Strzelanina w budynku sądu w bawarskim mieście Landshut. 60-latek zabił jedną osobę, ranił dwie inne, w końcu popełnił samobójstwo - takie są wstępne ustalenia policji. Zastrzelona kobieta to prawdopodobnie siostra sprawcy.
Jak podaje niemiecka policja, strzały padły w kilku pomieszczeniach sądu. – Około 10.15 rano policja otrzymała pierwsze informacje o strzelaninie – mówi Leonard Mayer, rzecznik policji z Landshut.
Policja zamknęła teren wokół gmachu sądu, budynek na pewien czas ewakuowano.
Strzelał z powodu spadku
Jak podaje agencja Associated Press, w sali w której mężczyzna wyciągnął broń, wywiązał się spór w sprawie spadku. Według relacji innych mediów sprawcą był 60-letni mężczyzna, który siedział wśród publiczności podczas odbywającej się w jednej z sal sądowych rozprawy cywilnej. Miał nagle wstać, wyciągnąć broń i zacząć strzelać na oślep.
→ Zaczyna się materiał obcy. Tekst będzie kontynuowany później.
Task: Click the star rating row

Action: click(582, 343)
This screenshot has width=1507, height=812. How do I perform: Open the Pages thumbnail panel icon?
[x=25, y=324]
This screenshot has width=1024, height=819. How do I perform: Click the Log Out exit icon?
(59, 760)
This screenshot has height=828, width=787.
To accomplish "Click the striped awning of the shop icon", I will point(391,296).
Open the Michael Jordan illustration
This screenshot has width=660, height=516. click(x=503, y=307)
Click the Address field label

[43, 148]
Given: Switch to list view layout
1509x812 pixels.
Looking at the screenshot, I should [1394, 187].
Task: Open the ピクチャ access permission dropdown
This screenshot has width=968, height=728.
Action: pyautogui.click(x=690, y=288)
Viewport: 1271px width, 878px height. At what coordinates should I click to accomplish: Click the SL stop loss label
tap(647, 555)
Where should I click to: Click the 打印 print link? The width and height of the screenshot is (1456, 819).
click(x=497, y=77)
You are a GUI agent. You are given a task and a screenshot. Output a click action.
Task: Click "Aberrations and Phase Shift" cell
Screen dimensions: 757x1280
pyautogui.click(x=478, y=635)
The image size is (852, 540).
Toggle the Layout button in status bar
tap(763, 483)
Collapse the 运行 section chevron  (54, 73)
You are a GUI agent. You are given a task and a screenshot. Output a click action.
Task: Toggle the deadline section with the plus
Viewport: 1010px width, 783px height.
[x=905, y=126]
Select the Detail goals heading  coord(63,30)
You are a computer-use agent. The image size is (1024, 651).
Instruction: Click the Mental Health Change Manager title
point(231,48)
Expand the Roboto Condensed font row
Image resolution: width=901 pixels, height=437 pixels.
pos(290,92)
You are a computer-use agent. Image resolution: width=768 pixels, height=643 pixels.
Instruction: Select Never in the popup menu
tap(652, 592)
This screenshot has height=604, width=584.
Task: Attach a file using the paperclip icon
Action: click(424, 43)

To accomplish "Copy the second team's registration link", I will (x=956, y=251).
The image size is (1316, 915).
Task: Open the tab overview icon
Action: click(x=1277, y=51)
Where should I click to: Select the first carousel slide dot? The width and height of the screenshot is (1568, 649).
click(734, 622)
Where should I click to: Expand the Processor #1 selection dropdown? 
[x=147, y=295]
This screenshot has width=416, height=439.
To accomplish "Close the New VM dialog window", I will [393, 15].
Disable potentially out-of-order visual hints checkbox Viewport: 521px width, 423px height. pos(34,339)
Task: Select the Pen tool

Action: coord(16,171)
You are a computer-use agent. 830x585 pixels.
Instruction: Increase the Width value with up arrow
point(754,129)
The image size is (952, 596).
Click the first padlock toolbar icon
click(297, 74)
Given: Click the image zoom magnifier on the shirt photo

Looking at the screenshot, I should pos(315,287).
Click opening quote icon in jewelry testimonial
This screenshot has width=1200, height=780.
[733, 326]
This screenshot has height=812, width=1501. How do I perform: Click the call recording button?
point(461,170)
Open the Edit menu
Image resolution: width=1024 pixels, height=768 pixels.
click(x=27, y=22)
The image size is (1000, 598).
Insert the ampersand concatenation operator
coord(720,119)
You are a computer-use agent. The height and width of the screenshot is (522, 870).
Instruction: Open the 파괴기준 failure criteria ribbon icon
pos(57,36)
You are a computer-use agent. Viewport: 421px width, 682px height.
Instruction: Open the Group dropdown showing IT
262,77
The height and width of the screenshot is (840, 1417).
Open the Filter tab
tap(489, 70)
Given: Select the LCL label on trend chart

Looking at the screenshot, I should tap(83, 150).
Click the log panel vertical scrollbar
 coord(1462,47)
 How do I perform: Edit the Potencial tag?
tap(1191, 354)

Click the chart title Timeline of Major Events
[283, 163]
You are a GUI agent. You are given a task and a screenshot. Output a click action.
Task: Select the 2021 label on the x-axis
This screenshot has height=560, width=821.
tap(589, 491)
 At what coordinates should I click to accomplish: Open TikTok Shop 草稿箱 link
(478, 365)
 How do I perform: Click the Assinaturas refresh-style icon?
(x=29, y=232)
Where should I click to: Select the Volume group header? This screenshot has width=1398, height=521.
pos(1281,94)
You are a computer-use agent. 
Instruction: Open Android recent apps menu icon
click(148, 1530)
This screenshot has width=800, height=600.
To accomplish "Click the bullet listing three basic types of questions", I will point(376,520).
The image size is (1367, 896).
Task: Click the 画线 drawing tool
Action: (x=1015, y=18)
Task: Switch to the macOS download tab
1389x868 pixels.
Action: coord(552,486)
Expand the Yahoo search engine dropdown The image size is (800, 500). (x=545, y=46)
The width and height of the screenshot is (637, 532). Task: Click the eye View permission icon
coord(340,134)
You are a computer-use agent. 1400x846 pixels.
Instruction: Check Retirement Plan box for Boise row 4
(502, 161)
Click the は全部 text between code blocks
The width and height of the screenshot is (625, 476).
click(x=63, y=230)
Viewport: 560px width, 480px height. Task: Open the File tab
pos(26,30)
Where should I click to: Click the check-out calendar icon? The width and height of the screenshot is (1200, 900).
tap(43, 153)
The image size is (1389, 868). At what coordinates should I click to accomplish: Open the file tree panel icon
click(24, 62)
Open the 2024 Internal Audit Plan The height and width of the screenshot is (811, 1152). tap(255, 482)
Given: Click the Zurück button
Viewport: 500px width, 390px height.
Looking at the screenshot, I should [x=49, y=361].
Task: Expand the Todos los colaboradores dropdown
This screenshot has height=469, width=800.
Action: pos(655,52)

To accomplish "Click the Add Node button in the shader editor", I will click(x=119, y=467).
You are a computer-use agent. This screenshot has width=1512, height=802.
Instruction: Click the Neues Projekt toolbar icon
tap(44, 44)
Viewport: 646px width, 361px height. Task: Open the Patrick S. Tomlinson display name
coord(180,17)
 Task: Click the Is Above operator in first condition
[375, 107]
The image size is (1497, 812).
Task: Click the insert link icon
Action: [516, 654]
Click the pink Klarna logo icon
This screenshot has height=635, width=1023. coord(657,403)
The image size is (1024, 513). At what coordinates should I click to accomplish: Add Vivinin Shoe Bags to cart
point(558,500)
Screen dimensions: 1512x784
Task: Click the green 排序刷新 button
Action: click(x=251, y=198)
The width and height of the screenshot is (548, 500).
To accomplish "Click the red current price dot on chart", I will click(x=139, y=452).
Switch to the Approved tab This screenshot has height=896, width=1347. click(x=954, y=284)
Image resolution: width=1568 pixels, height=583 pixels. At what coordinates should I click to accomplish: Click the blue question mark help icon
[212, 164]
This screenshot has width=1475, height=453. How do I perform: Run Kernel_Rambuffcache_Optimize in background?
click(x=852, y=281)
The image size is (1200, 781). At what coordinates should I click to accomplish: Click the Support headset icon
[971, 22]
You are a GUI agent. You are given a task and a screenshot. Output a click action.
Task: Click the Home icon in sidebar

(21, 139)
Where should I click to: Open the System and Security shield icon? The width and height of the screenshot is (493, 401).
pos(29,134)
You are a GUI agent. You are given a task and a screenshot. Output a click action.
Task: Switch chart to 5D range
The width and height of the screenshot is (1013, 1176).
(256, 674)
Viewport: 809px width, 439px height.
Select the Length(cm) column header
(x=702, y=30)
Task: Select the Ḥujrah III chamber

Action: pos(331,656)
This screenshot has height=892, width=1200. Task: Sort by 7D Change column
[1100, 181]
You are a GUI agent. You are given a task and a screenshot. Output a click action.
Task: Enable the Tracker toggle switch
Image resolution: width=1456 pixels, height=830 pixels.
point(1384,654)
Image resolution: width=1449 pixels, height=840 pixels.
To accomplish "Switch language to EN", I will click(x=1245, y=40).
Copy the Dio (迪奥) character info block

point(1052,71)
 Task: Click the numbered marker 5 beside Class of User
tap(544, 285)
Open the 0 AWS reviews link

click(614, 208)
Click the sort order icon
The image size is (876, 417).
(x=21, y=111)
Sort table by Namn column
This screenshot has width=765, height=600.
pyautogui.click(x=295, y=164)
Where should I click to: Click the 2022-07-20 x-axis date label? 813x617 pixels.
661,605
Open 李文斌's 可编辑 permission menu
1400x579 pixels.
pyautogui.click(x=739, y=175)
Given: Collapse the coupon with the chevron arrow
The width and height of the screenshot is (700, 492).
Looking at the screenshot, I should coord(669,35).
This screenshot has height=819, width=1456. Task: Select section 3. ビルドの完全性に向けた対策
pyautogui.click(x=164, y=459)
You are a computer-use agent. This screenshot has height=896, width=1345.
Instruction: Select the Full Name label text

Jak się okazało jego ofiarą była 48-letnia szwagierka sprawcy, a motywem czynu miał być rodzinny spór o spadek.
Rząd zajmie się prawem do broni
Premier Bawarii Horst Seehofer powiedział, że jest wstrząśnięty tragedią. Zapowiedział, że po świętach wielkanocnych rząd kraju związkowego zajmie się zaostrzeniem przepisów dotyczących posiadania broni.